■ EXERCISE DETAILS ■
Your answer must consist of the lines running from the one that holds "Where should I click to: Paste" to the end of the data, copied exactly.

Stored records

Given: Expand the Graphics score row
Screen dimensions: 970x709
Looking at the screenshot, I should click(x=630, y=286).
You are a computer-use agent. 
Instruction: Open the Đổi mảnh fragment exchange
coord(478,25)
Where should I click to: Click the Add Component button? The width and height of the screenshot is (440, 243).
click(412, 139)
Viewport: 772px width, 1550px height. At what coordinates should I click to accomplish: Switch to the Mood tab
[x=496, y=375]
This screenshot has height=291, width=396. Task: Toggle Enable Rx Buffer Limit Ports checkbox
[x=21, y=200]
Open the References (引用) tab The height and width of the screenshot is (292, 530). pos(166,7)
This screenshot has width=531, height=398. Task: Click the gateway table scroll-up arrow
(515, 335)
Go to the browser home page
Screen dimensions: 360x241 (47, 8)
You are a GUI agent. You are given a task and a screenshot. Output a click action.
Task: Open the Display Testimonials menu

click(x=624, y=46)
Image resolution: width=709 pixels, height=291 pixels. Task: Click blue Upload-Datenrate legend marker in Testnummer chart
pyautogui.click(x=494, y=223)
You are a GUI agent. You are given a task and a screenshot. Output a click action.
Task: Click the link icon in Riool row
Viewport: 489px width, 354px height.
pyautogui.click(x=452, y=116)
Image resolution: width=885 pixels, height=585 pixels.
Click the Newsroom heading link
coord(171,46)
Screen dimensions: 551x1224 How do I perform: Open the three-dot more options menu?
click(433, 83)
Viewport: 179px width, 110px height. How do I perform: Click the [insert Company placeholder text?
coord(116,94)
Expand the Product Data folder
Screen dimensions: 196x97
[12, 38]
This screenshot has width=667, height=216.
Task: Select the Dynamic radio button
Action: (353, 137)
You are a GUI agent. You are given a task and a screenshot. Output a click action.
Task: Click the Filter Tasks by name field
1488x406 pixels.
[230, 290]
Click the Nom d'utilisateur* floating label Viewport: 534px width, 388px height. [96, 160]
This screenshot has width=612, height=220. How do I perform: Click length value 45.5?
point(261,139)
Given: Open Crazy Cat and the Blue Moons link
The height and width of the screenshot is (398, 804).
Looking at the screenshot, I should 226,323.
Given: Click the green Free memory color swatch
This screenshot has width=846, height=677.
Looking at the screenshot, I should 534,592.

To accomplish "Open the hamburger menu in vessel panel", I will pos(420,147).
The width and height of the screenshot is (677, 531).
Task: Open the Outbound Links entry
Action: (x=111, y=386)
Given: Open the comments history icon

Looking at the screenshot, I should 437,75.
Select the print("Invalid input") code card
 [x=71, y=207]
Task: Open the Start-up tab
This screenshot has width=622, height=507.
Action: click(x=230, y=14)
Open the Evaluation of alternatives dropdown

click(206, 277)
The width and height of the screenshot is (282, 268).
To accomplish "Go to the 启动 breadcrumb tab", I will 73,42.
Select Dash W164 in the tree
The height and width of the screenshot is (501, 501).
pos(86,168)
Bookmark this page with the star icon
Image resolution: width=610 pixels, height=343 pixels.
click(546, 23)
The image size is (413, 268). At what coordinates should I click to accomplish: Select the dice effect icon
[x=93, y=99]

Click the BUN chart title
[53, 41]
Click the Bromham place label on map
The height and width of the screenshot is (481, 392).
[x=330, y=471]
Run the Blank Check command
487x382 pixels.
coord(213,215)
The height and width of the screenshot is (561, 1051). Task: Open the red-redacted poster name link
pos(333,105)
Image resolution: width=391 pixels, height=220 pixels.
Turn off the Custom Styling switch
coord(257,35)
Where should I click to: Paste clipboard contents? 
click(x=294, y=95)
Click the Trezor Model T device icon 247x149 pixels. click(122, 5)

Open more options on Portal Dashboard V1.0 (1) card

■ EXERCISE RESULT ■
Where should I click to: Paste clipboard contents? 
click(x=294, y=95)
Click the Trezor Model T device icon 247x149 pixels. click(122, 5)

Open more options on Portal Dashboard V1.0 (1) card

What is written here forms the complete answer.